# [Exercise aim]
As the answer, give exactly the lines of the records below from the one with "Task: Uncheck the Inflow checkbox" through the one with "Open the แปลภาษา page title link", ends included and pictures left out.

(Records from a dataset)
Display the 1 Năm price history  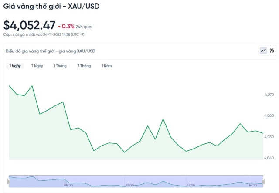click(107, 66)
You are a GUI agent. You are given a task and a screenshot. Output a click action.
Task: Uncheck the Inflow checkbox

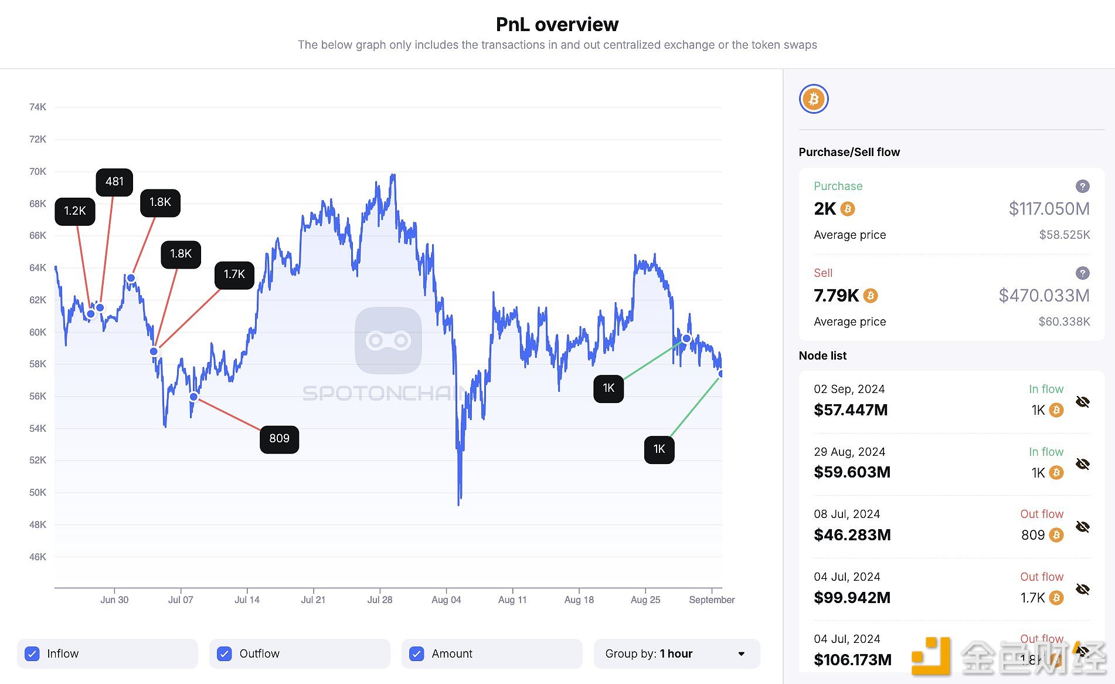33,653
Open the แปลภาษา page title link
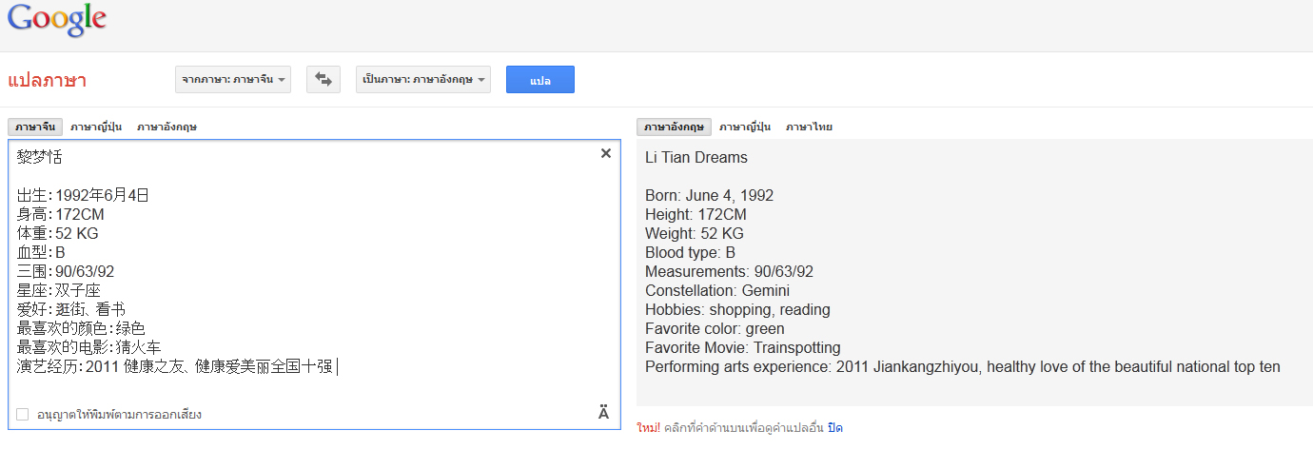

==

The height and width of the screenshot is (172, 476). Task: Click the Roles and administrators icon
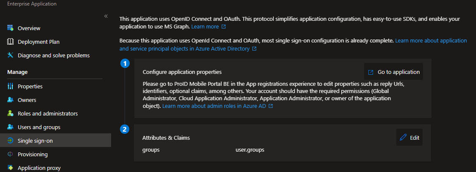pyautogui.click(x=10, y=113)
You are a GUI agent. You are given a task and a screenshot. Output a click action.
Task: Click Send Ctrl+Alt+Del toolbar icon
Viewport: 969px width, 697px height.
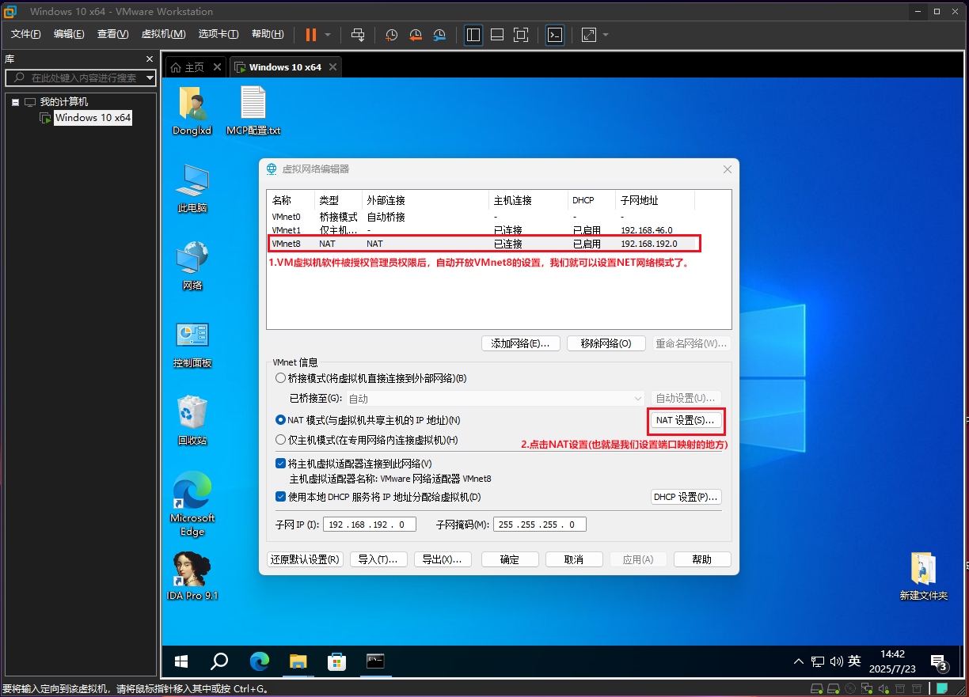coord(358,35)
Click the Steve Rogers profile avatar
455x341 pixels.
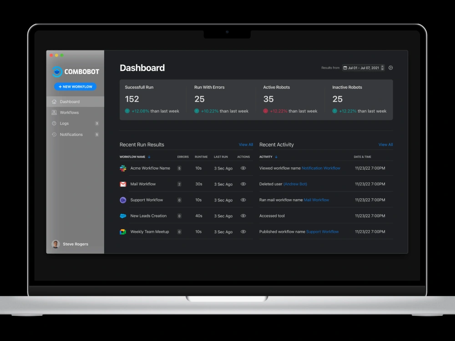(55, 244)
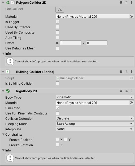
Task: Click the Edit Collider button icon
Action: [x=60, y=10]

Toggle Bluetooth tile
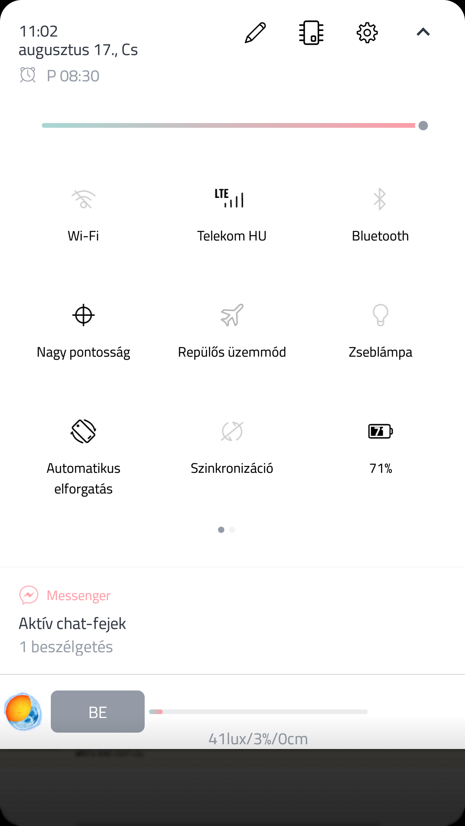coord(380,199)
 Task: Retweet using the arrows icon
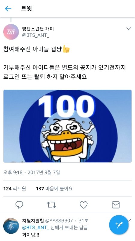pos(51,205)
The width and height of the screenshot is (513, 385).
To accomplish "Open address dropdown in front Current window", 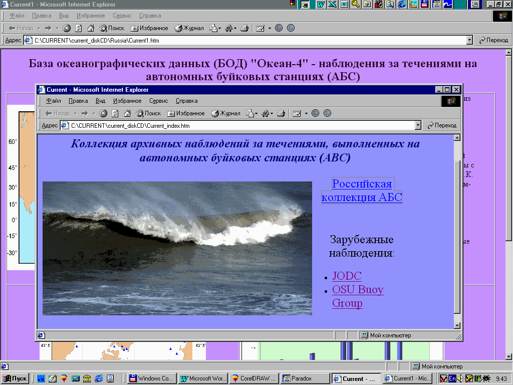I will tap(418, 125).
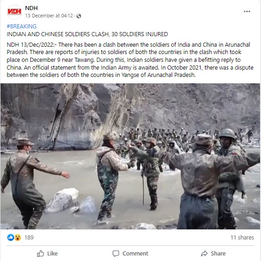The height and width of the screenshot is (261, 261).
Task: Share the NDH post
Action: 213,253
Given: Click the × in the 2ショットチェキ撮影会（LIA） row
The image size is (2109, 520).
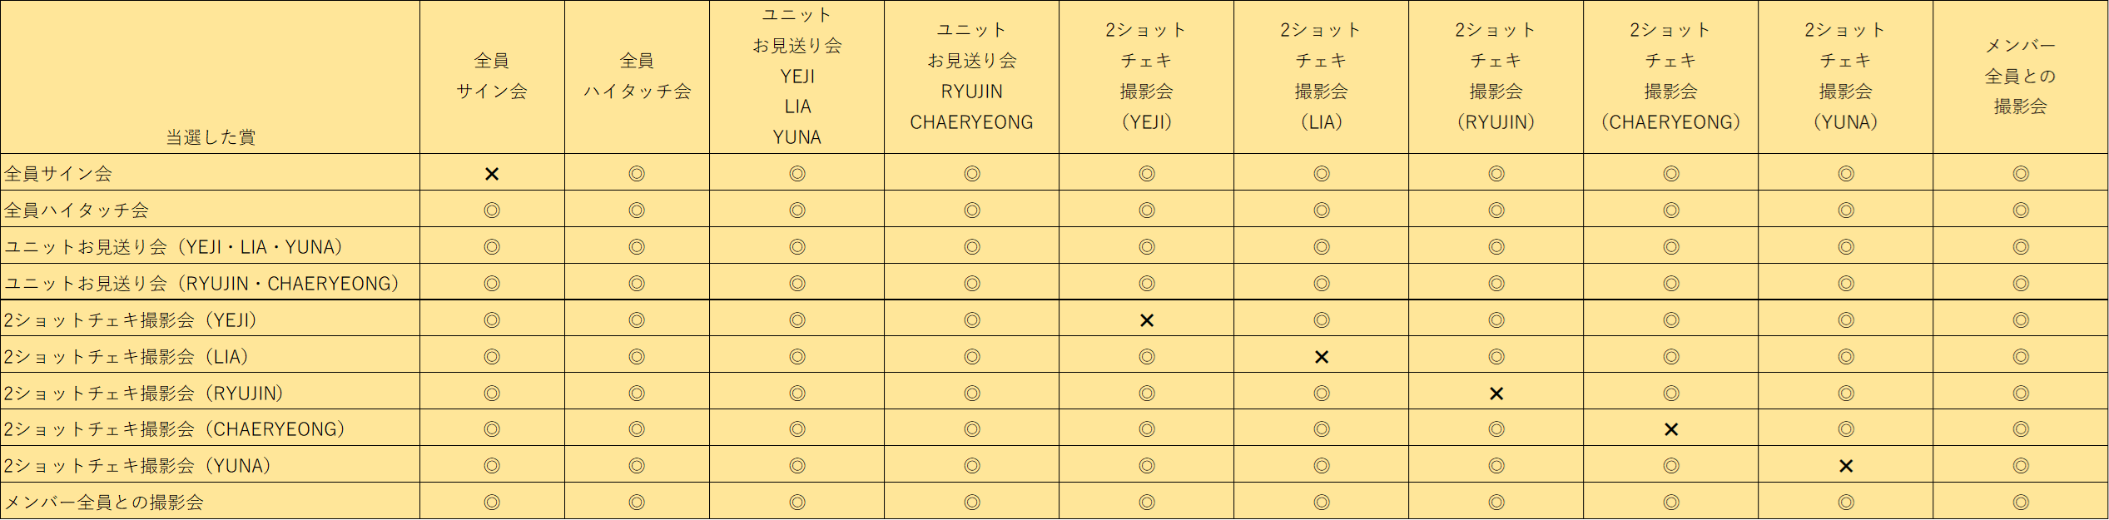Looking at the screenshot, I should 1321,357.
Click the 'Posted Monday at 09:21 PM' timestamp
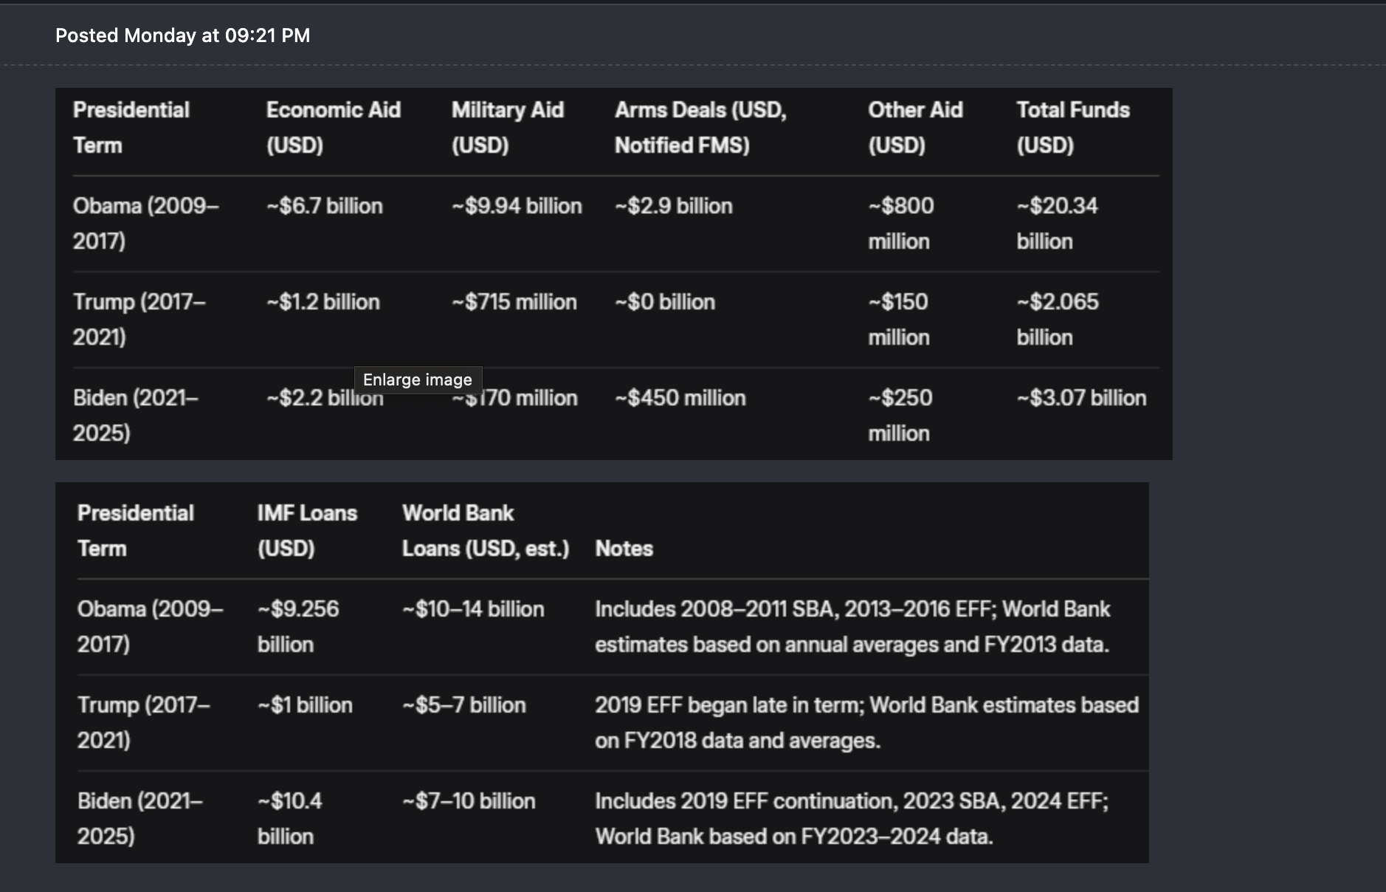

# [Output for this exercise]
Task: Uncheck the Inflow checkbox

33,653
Open the แปลภาษา page title link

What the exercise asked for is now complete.